◆ **YOUR GOAL**: Reproduce the part of the lines that opens with the line containing "Open kebab menu" and closes with the line containing "Open site information".

◆ **THE RECORDS**:
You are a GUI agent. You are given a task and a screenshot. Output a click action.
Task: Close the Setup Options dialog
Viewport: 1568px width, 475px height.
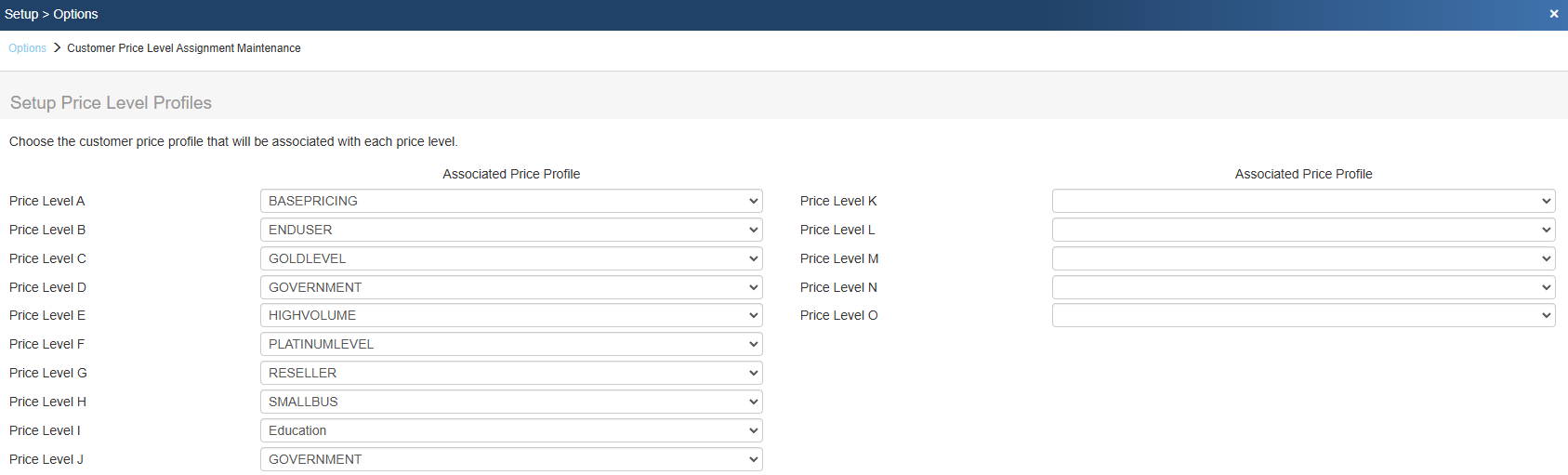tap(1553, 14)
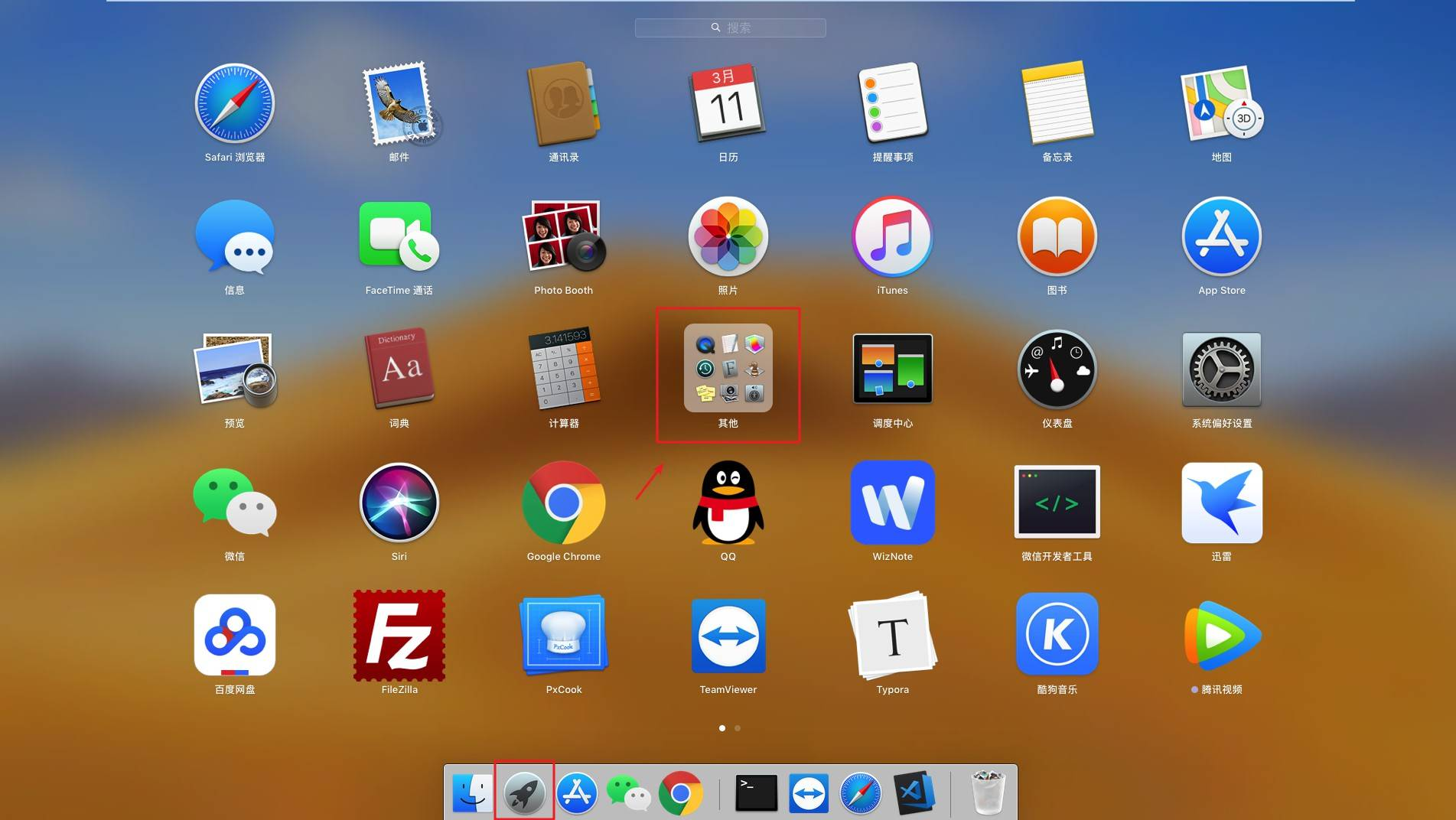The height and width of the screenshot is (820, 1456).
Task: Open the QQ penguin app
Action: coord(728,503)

--

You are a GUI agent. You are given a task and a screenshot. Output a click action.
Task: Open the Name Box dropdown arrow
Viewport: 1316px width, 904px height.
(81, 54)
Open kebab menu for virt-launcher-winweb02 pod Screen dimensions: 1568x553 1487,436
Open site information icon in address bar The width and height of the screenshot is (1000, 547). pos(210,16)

==

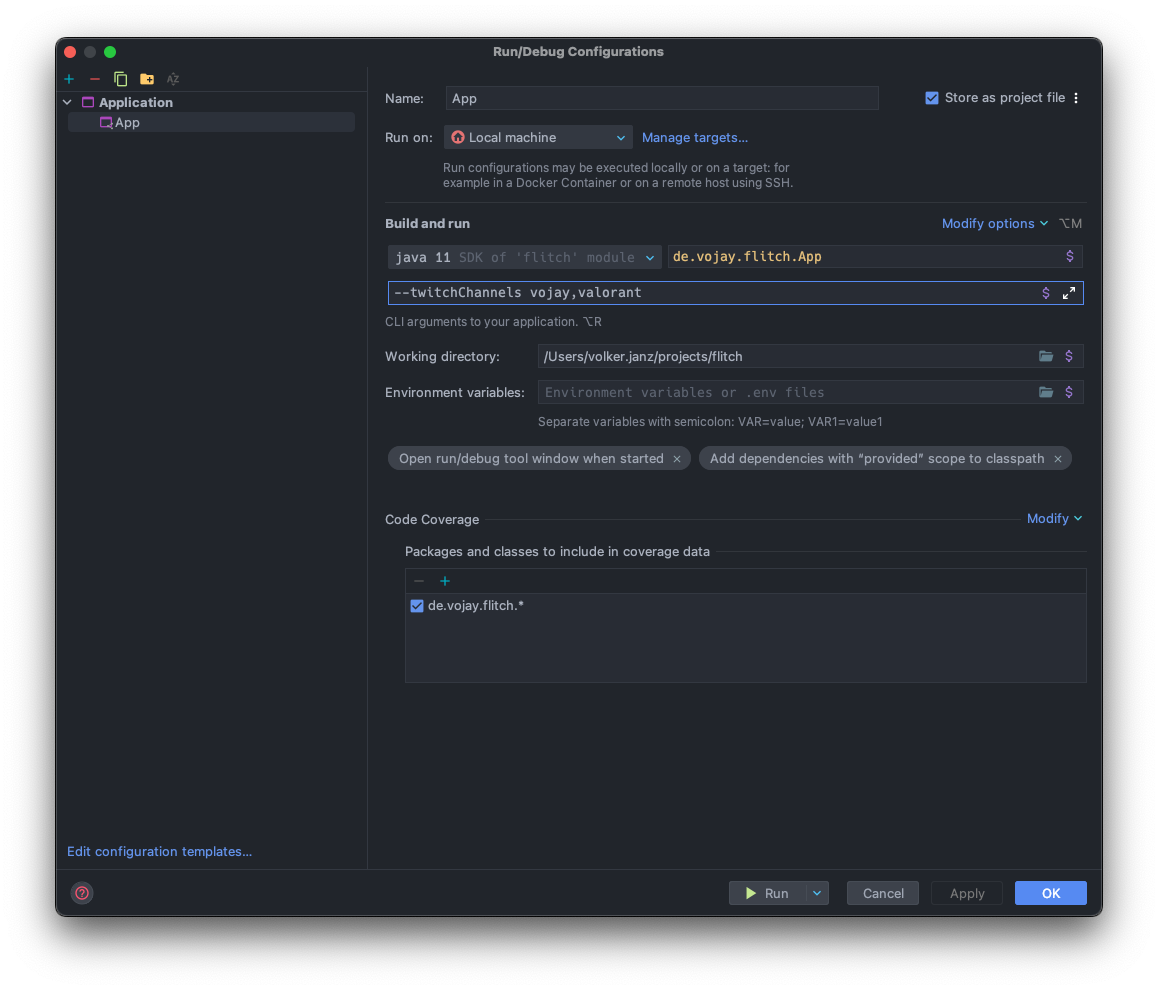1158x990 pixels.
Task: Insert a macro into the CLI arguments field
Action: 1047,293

◆ **RESPONSE BELOW**:
Open kebab menu for virt-launcher-winweb02 pod Screen dimensions: 1568x553 1487,436
Open site information icon in address bar The width and height of the screenshot is (1000, 547). pos(210,16)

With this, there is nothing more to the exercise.